Good morning,

In reviewing the Hobby Lobby decision, and particularly its extent, I
can't help but wonder how far this decision goes.  While much of the
focus is on the contraceptives themselves, it seems like Hobby Lobby
may be to particular contraceptives as Employment Div. v. Smith was to
peyote.

While the majority claims the decision is narrow, the circumstances
seem very broad.
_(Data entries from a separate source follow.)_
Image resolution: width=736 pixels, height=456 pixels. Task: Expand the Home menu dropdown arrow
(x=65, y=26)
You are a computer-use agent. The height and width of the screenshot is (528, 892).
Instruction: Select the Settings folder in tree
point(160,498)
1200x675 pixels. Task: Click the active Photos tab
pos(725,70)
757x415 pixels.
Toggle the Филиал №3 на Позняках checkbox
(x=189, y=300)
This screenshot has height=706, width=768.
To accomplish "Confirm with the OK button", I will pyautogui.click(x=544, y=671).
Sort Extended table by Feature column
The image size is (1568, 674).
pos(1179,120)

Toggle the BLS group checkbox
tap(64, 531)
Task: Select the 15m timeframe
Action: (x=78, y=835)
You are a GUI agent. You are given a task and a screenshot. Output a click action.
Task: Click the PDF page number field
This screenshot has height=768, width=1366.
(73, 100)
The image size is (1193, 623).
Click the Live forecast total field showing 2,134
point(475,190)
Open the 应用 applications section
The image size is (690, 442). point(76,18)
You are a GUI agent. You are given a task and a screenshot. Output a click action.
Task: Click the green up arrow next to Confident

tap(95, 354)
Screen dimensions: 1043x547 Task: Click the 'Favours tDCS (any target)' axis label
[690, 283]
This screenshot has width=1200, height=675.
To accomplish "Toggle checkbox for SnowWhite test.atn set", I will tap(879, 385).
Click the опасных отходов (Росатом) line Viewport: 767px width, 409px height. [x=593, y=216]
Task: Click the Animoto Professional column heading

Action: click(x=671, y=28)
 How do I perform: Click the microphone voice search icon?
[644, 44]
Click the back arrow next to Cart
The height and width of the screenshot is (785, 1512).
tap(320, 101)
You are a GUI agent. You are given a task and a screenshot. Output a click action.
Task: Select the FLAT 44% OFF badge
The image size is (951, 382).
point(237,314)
Here there is a closely-held corporation with 13,000
employees whose owners object to providing insurance that makes
available contraception to be prescribed by a physician and where the
actual usage will never be known by the owner (and indeed there's no
scientific consensus as to whether the contraception causes abortion)
as it is protected by HIPAA.  Anything within that range would seem to
be fair game.

Certainly a closely-held corporation with 5,000 employees might object
(under this decision I no longer need to qualify this by saying that
the owners do the act since the will of the corporation and owners are
one and the same, right?) to directly providing same-sex couples with
federally mandated benefits, right?

And then we enter what appear to be uncharted waters where you have a
potential Title VII case brought by a religious employee (of Religion
A) who claims that she is being discriminated against by the religious
secular corporation (of Religion B) and the EEOC takes the case as
what we could consider to be a co-plaintiff.  Could the corporation
defend itself against the EEOC by claiming RFRA? Would the Corporation
defeat the Individual employee?

Apparently the Circuits are split in whether RFRA can be used a
defense in private suits (see the following Virginia Law Review note
by Shruti Chaganti -
http://www.virginialawreview.org/sites/virginialawreview.org/files/343.pdf
), and I'm wondering if Hobby Lobby will be used the same way.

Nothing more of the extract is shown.